À l'époque de Platon, il était manifestement courant de s'exprimer par le truchement de légendes et de métaphores. Dans ce domaine, Platon était un écrivain particulièrement génial. Je ne crois pas qu’il ait réellement prétendu qu'il avait réussi à construire un ascenseur intérieur, qui permet de faire monter jusqu'au cerveau des vérités irréfutables. Si c'était le cas, il n'aurait pas eu besoin de fonder l'Académie et de promouvoir avec Aristote un programme philosophique et scientifique pour les millénaires à venir. Il s'agissait d'une part de distinguer ce qui peut être formulé en réfléchissant des lois de l'Univers, et d'ouvrir l'espoir qu'un jour les catégories des Idées pourront être reconstruites par des humains.

Je prends donc la théorie des Idées pour une sorte de fable, comme la manifestation d'une conviction intime que quelque part les mots, les notions, les concepts ont un sens, et représentent un contenu. Que tout n'est pas que discours. Je parle de conviction intime, parce que ni Socrate, ni Platon, ni Aristote n'avaient les moyens de démontrer leurs propositions, malgré l'évolution déjà remarquable de sciences formelles comme la géométrie, ou de sciences physiques comme l'astronomie. Je vais maintenant essayer de montrer à quelles questions la théorie des Idées de Platon m’a amené, sans savoir si Platon s'est réellement posé ces questions.

Cette vision est toujours vivante dans certains esprits d’aujourd’hui. Voici quelques exemples.

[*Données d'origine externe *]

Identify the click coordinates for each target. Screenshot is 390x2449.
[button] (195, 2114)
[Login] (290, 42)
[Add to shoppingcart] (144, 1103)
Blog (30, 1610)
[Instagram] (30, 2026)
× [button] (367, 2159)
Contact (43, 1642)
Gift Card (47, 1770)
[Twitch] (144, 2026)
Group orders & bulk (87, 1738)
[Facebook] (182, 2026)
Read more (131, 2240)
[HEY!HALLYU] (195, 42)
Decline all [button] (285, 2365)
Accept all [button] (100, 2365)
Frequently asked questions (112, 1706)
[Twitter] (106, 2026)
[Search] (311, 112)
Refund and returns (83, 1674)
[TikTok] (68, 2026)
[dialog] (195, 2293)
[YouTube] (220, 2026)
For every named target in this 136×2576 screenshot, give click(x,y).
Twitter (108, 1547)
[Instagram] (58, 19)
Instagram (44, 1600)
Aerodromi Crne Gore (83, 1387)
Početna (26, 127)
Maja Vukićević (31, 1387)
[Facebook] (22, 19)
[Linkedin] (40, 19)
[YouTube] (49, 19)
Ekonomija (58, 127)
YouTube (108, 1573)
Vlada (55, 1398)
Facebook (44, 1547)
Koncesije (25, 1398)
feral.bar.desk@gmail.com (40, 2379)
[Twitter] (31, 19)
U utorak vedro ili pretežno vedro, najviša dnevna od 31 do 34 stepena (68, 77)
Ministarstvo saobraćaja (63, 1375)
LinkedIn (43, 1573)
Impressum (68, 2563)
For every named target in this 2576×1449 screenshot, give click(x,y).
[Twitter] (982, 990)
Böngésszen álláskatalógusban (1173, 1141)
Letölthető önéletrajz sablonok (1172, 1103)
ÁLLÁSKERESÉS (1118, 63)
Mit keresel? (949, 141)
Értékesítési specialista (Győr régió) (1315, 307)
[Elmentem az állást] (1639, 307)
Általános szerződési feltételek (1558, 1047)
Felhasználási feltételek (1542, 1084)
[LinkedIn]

      1. Caldwell : psychothérapie, danse et bouddhisme

Le 31 juillet 2004, à Hambourg en Allemagne, j'ai assisté à un cours de Christine Caldwell, professeur de psychologie à la Faculté bouddhiste de Naropa, Boulder, Colorado, USA. Elle donnait un cours de formation de danse-thérapie. Une des participantes - une danseuse - m'explique qu'elle ne peut que développer des gestes et des sensations qui sont potentiellement en elle. Christine Caldwell me parle d'une fable bouddhiste selon laquelle un des « corps » de l'humain33 contient en germe tout ce qu'un humain peut développer. Passer du temps à contempler un germe, c'est déjà l'arroser, c'est l'aider à fleurir en soi. Selon cette conception une personne qui parle de sa dépression à un thérapeute, l'arrose ; une personne qui lutte contre sa perception, l'arrose ; alors qu'une personne dépressive qui pense à sa créativité ou à sa joie de vivre arrose autre chose en elle, et aura, par conséquent, plus de chance de guérir. À un moment du stage, Christine Caldwell nous demande de fermer les yeux, d'explorer ce qui se passe en nous, et de sentir si un geste essaye d'exister. Elle nous demande de sentir ce geste et de le laisser prendre sa place dans notre être. Il ne s'agit pas de l'aider à nous bouger, mais de ne pas l'en empêcher. Ce type d'écoute est pour elle une sorte « d'enquête » effectuée à l'intérieur de soi, afin de contacter cette partie de nous qui sait quel mouvement pourrait faire du bien à l'ensemble de l'organisme. Il y aurait en chacun de nous, un savoir réparateur qui sait ce que nous devrions faire pour aller mieux. Comme chez Platon, ce potentiel a besoin d'une permission, d'une attention consciente pour se manifester. Cette vision était aussi celle du psychiatre suisse Jung, pour qui ‘la fonction générale des rêves est d’essayer de rétablir notre équilibre psychologique à l’aide d’un matériel onirique qui, d’une façon subtile, reconstitue l’équilibre total de notre psychisme’34.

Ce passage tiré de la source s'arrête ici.